There is also the confidence issue. Exemplified by 1MDB and the faith (or otherwise) among global investors in the current administration to prudently manage the economy, it follows that the local currency is the first to take the hit.

The ringgit, down by some 4% last year following a 19% swoon in 2015, is Asia’s sick man among regional currencies. It has not gained against the dollar in four years.

At current levels, we are at our lowest ebb since at least the Asian financial crisis in 1998.

Last year, the ringgit had the dubious honour of being the worst-performing currency among the continent’s emerging markets.

Like the US dollar, we used to get more bang for our buck when it came to the baht. We used to receive around 10 baht for every ringgit and when I was in Thailand recently, I only got around 7.9.

Same for the Indian rupee: we previously swapped one ringgit for around 18 rupees. Today — should they choose to accept our currency — the rate is around 13 rupees.

Granted, this is because rupees are in short supply due to demonetisation, but the trend is there.

Unless you are an exporter or market trader, it is hard to be gleeful about the year ahead, ringgit-wise. But that is not to say you cannot get in on the act.

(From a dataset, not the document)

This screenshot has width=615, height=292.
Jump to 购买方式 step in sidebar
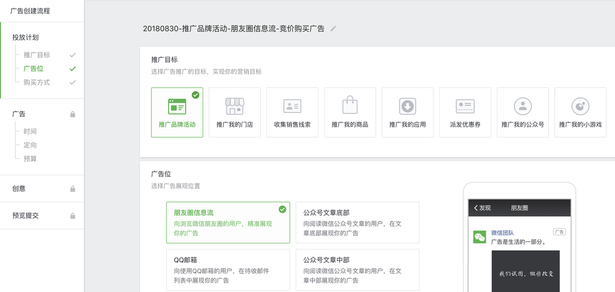click(x=37, y=82)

After all, you can always swap US dollars for ringgit and buy Top Glove. For now, at least.

Add to that our not-so-large foreign exchange reserves as well as the difficulty the government faces in pump-priming the economy because of slow fiscal revenue (reference the Inland Revenue Board missing its collection targets for 2016) and that paints a bleak picture for the ringgit in the year ahead.

I have just returned from small trips around the region and another truth has emerged: the mighty greenback remains all powerful.

From the most backward of villages in Laos to the teeming metropolises of India, the US dollar is the one currency accepted by all, bar none.

On the back of an already amazing year for the US currency, there will likely be more gains on the dollar index in the year ahead.

With Donald Trump taking over as the American president amid his promises to bring jobs home and put up walls around the US economy, and strong signs that the US Federal Reserve will continue raising interest rates in 2017, the ringgit will face yet more pressure.

If critics of the government expect this currency weakness to play into voters’ minds — elections are expected to be called this year — they would not be far wrong.

Except for one thing, which is the considerable firepower that the recent Chinese investment affords. The hint came in China Railway’s confidence that its consortium will win the KL-Singapore high speed railway job.

Such as it is with quid pro quo situations, the win will come not from “Beijing’s strong track record and engineering talents”, but much more likely, the largesse of its own administration’s diplomatic efforts.

And when pockets are strapped and liquidity is proffered, outcomes can more or less be predicted. Such are the ways of the world.